## Exercise objective
Under this line is some data; print exactly the lines from the one containing "Open the channel window system menu icon" through its last line, without pictures.

==========

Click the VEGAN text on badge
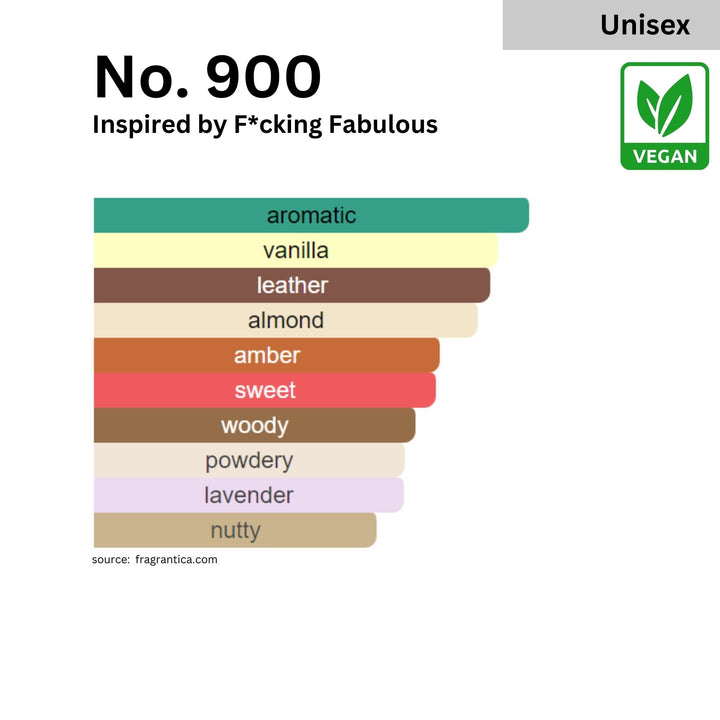The height and width of the screenshot is (720, 720). click(664, 157)
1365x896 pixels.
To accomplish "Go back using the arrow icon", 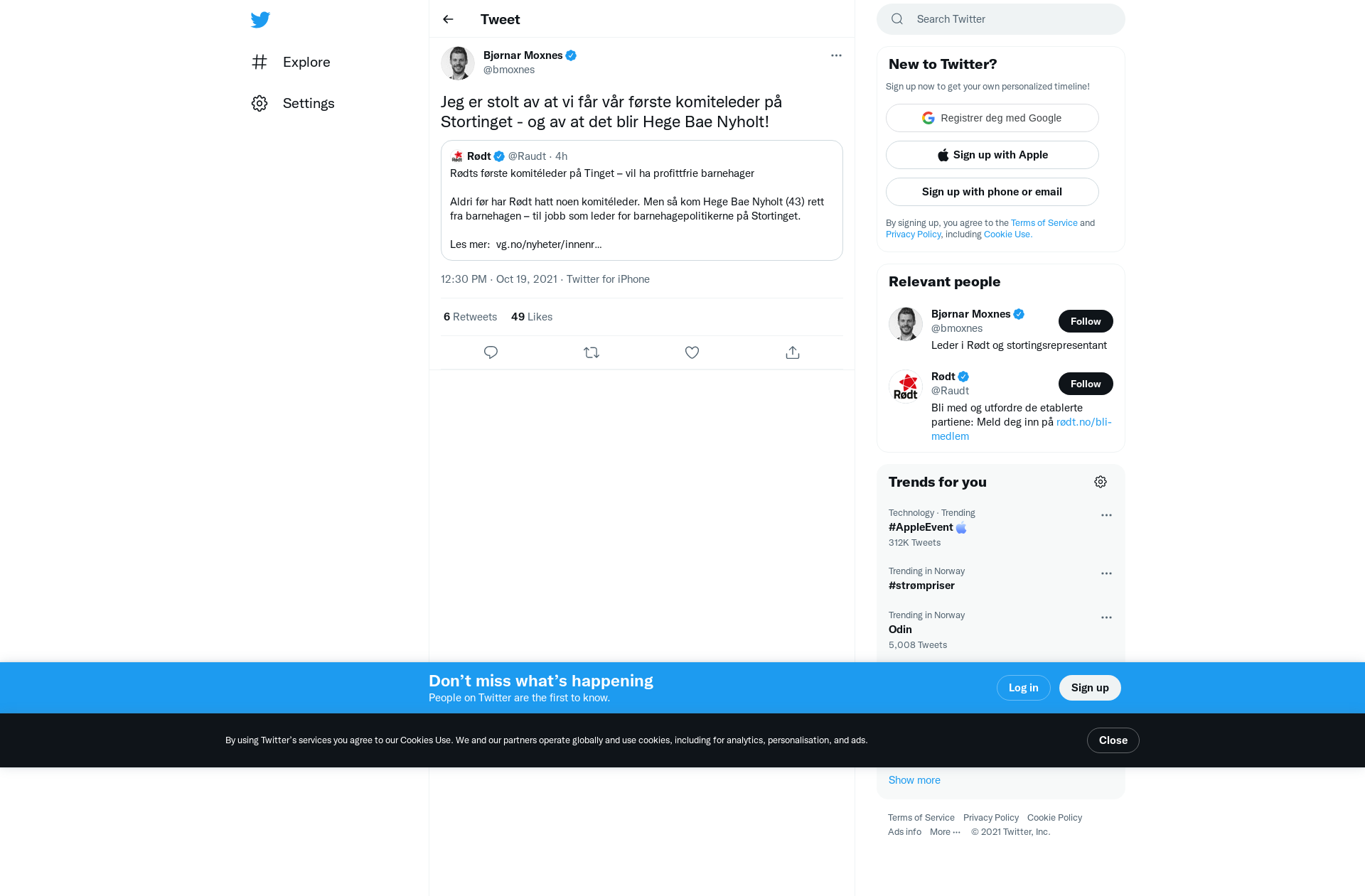I will pos(448,19).

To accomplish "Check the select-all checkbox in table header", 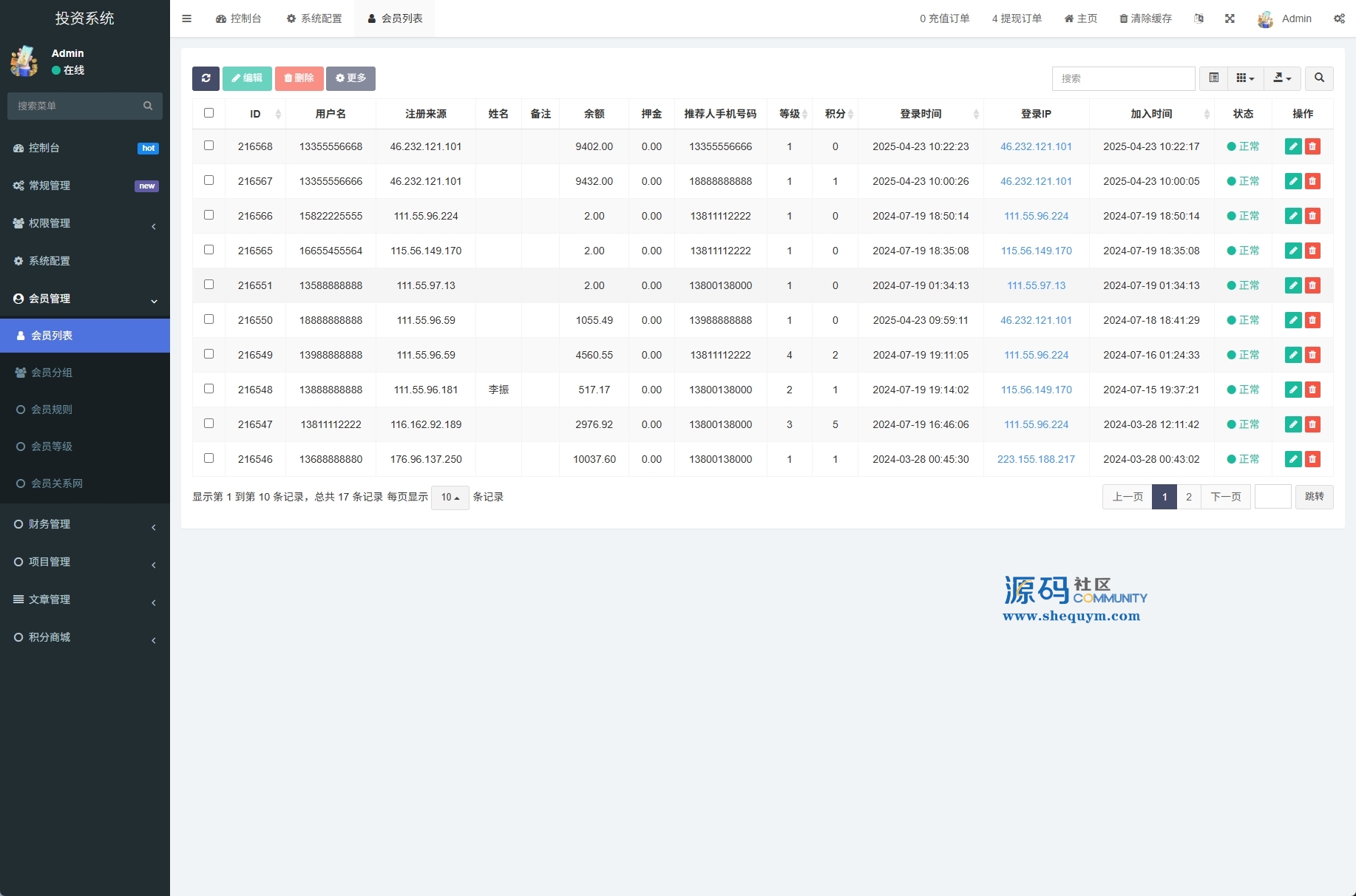I will (209, 113).
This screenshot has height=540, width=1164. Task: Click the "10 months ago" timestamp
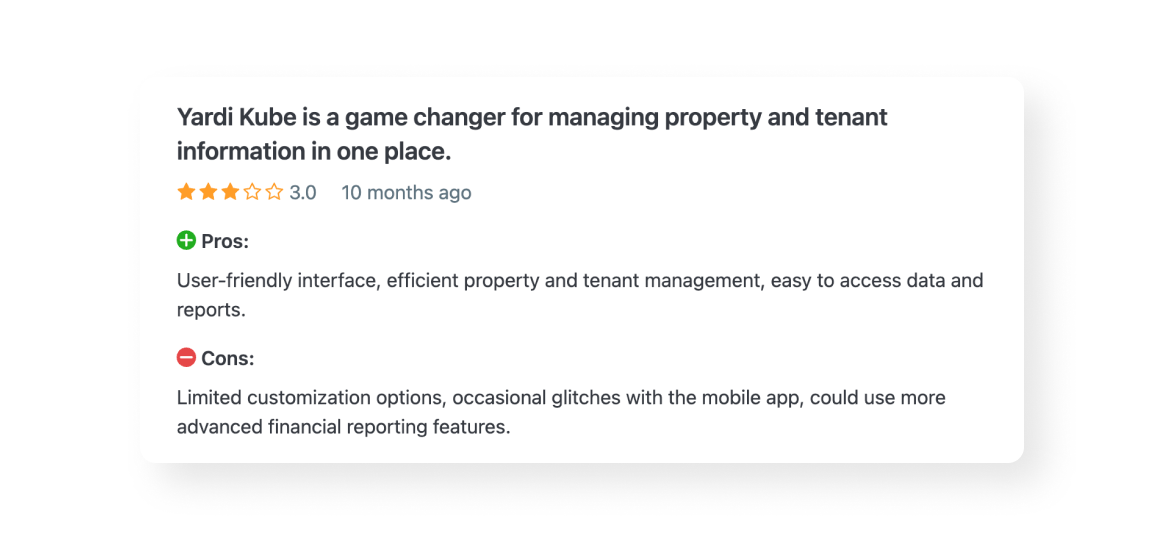406,193
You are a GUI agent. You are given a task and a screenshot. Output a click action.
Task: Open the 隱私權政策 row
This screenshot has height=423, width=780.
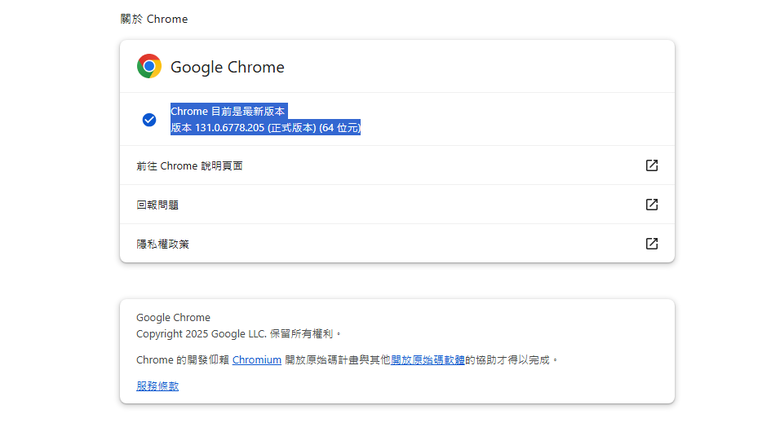point(397,243)
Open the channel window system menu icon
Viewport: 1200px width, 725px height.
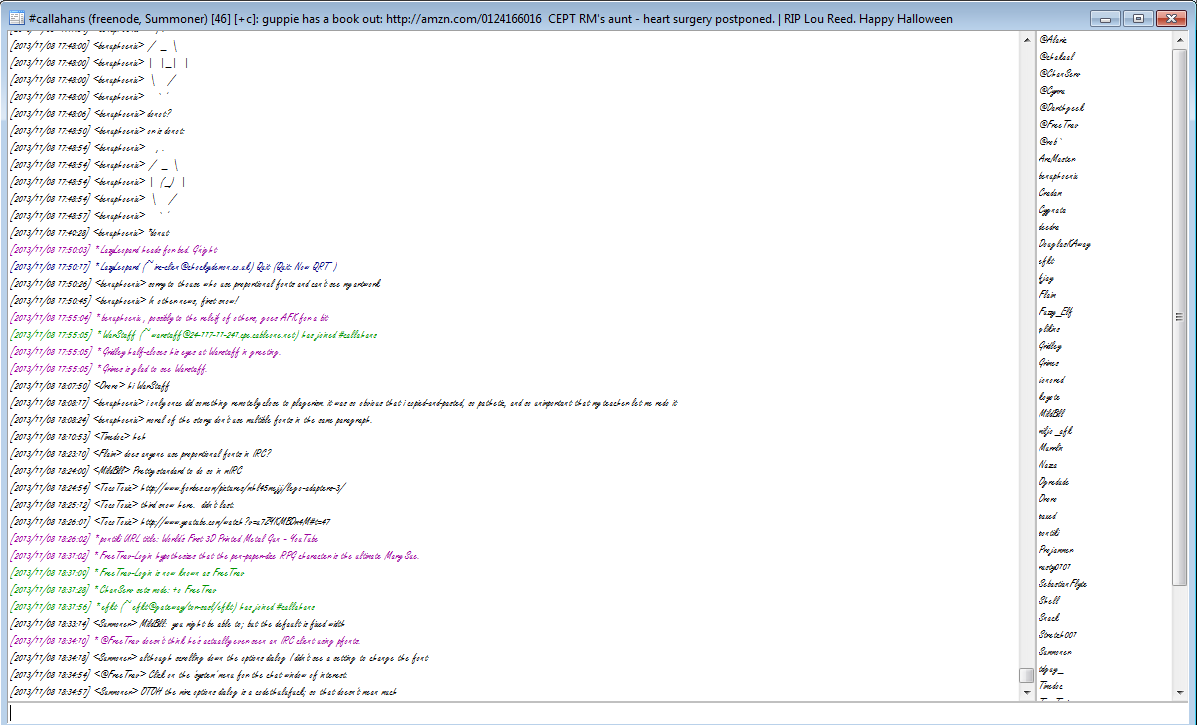(16, 18)
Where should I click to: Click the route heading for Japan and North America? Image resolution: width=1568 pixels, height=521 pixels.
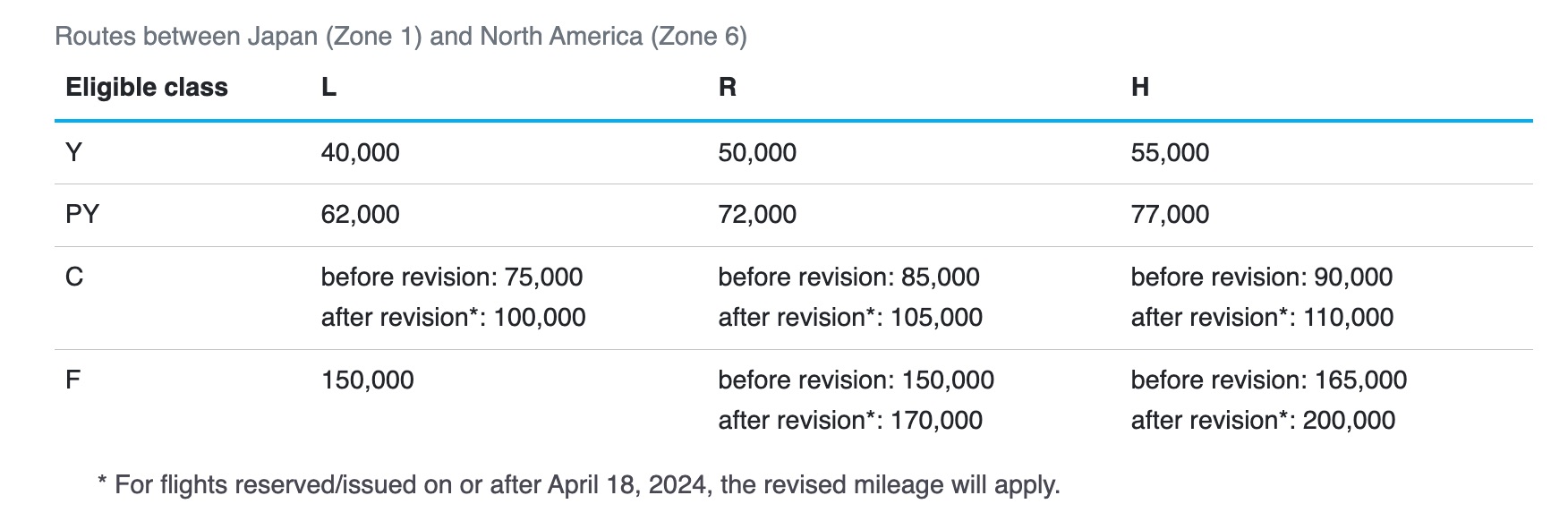point(400,37)
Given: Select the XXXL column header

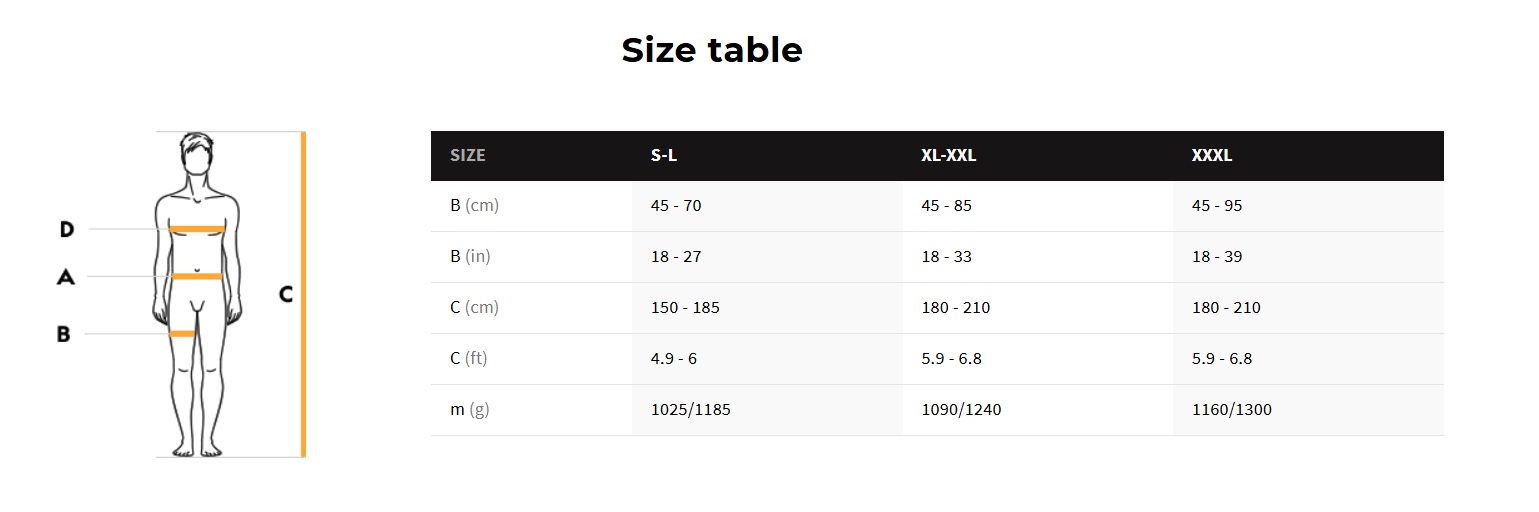Looking at the screenshot, I should (x=1212, y=156).
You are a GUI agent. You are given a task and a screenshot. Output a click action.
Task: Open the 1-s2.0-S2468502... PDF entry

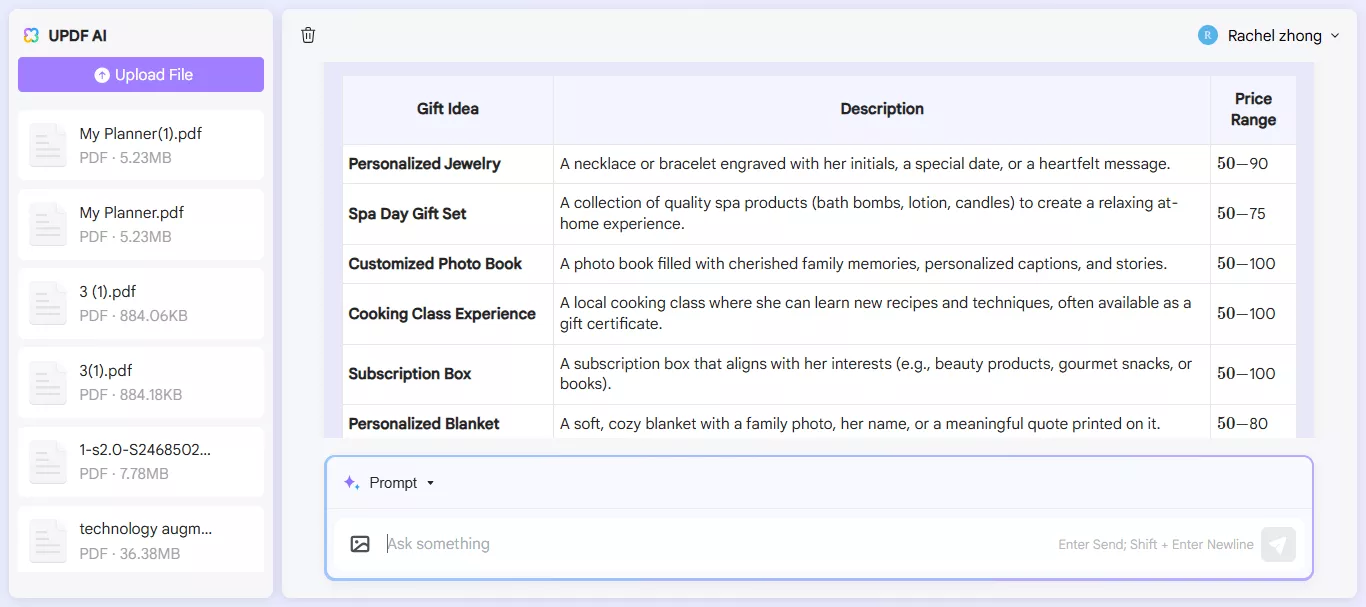coord(141,461)
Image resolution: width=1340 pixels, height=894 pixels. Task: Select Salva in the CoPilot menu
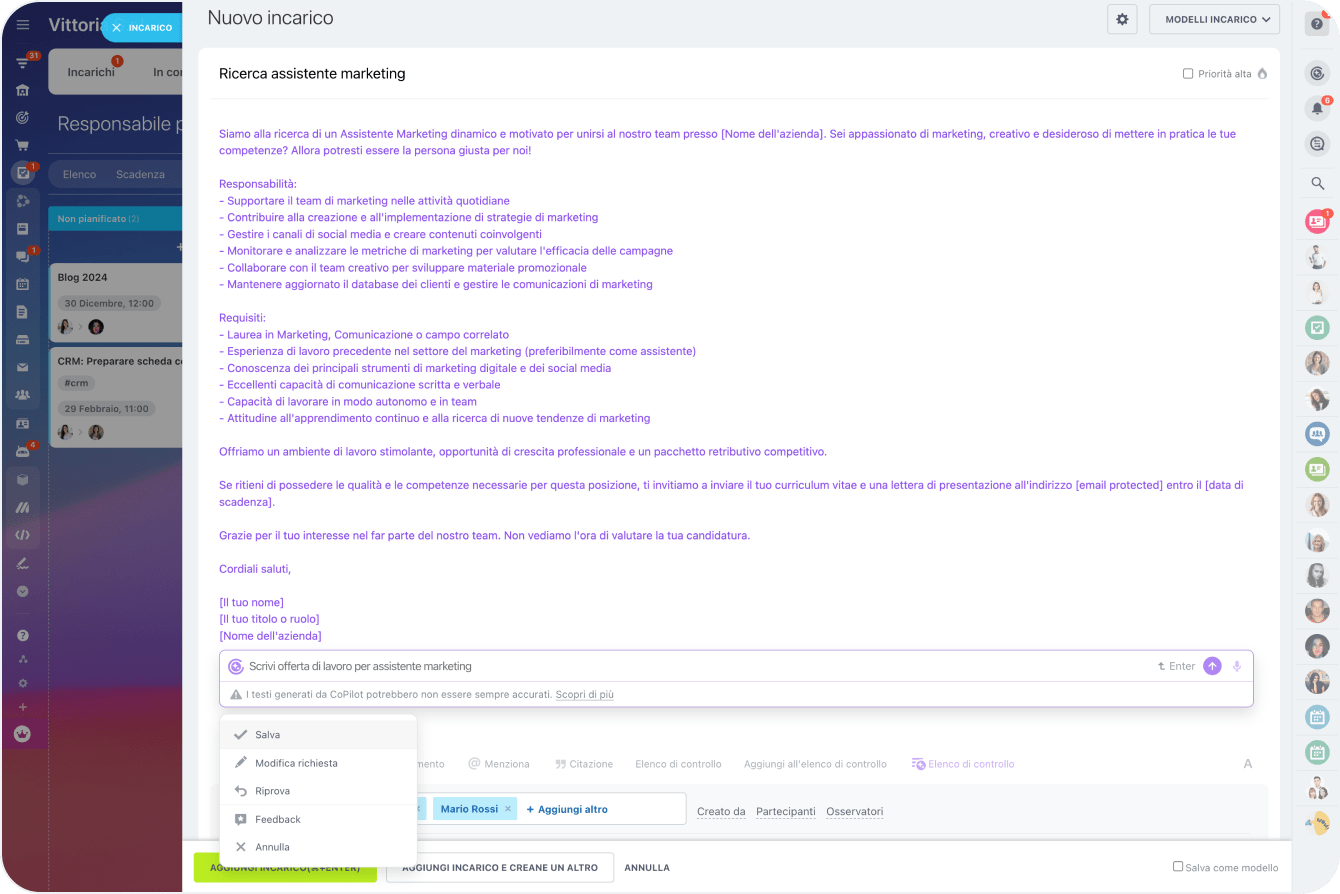[x=267, y=735]
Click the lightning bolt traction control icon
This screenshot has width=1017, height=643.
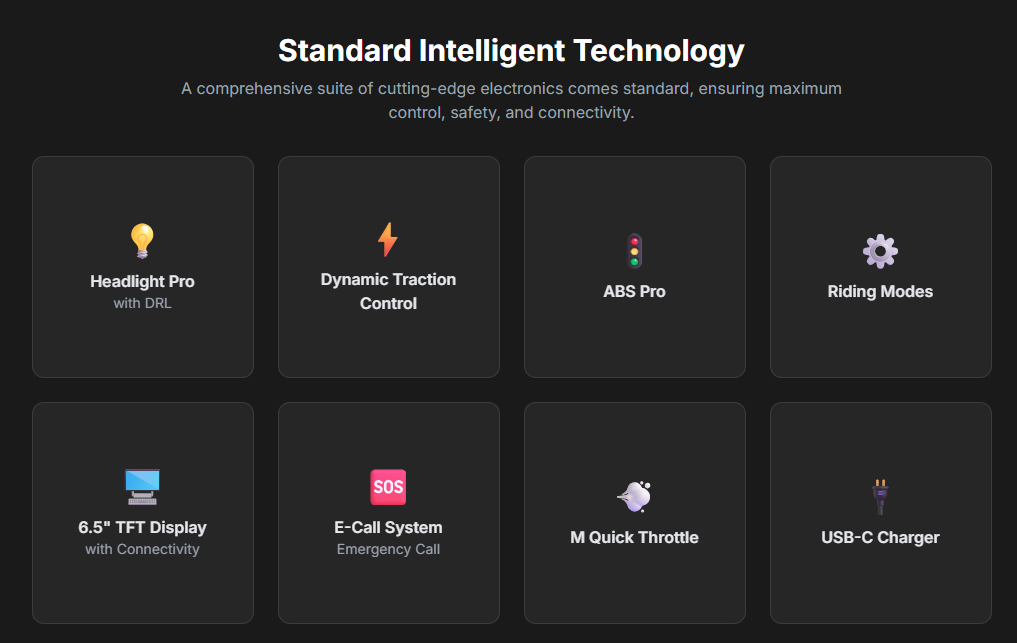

==========

## Response below
Open the channel window system menu icon
Viewport: 1200px width, 725px height.
(16, 18)
Where should I click to: Click the route heading for Japan and North America? Image resolution: width=1568 pixels, height=521 pixels.
point(400,37)
Given: Select the XXXL column header

Looking at the screenshot, I should (x=1212, y=156).
You are a GUI agent. You are given a task and a screenshot. Output a click action.
Task: Open the 1-s2.0-S2468502... PDF entry

coord(141,461)
Image resolution: width=1340 pixels, height=894 pixels. Task: Select Salva in the CoPilot menu
[x=267, y=735]
Click the lightning bolt traction control icon
This screenshot has width=1017, height=643.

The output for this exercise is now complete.